The character arc, such as it is, involves his temper being “Swede-ed” out of him by his coach and past Wimbledon champ Lennard Bergelin (Stellan Skarsgård). So we’re left with a repressed Swedish hero (Sverrir Gudnason), whose inner turmoil comes out in bursts of anal-retentiveness (the same car must take him via the same route to every Wimbledon, his room must be at a constant 15 degrees C to slow down his heart rate, etc.).
It’s a slow analysis-session march to the match we’re all waiting for (punctuated by scenes of sports-publicity that fairly shout the obvious, that the match will be tennis-machine Borg versus the uncontrolled Super-Brat).
Unveiled at the Toronto International Film Festival at the same time as the more entertaining, but less serious Battle of the Sexes (the Steve Carell/Emma Stone film about the Bobby Riggs/Billie Jean King hype-fest), Borg vs McEnroe does have a more imaginative approach to presenting the actual game.
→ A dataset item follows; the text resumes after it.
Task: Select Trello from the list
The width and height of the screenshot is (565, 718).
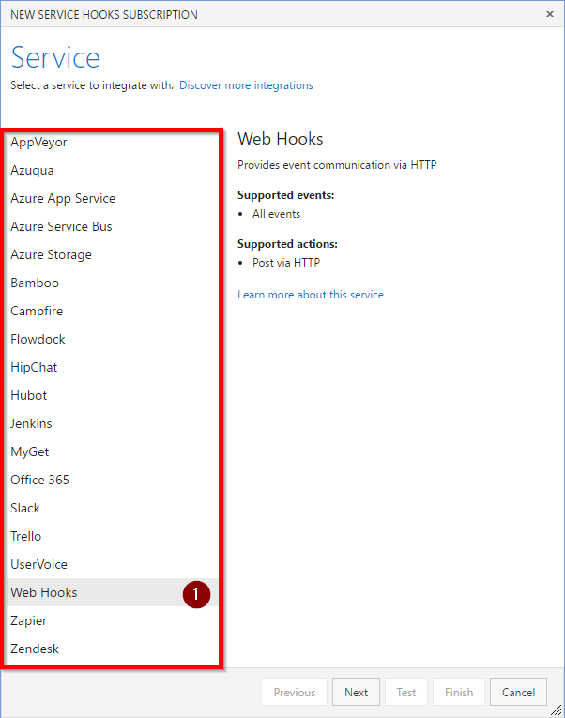Action: tap(113, 536)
Metz Foley-mixes every shot like a cannon, and shoots the often-slo-mo action from eccentric angles (including a lot of overhead, which is a view of the game nobody’s ever seen except from a drone or, maybe, the Goodyear Blimp).
In the end, we’ve learned a fair bit from Borg vs McEnroe about what was behind the façade of Bjorn Borg, and very little about John McEnroe that a verbally abused line-judge couldn’t already tell us.
Borg vs McEnroe. Directed by Januz Metz. Starring Sverrir Gudnason, Shia LaBeouf and Stellan Skarsgard. Opens in Toronto and Vancouver, Friday, April 13.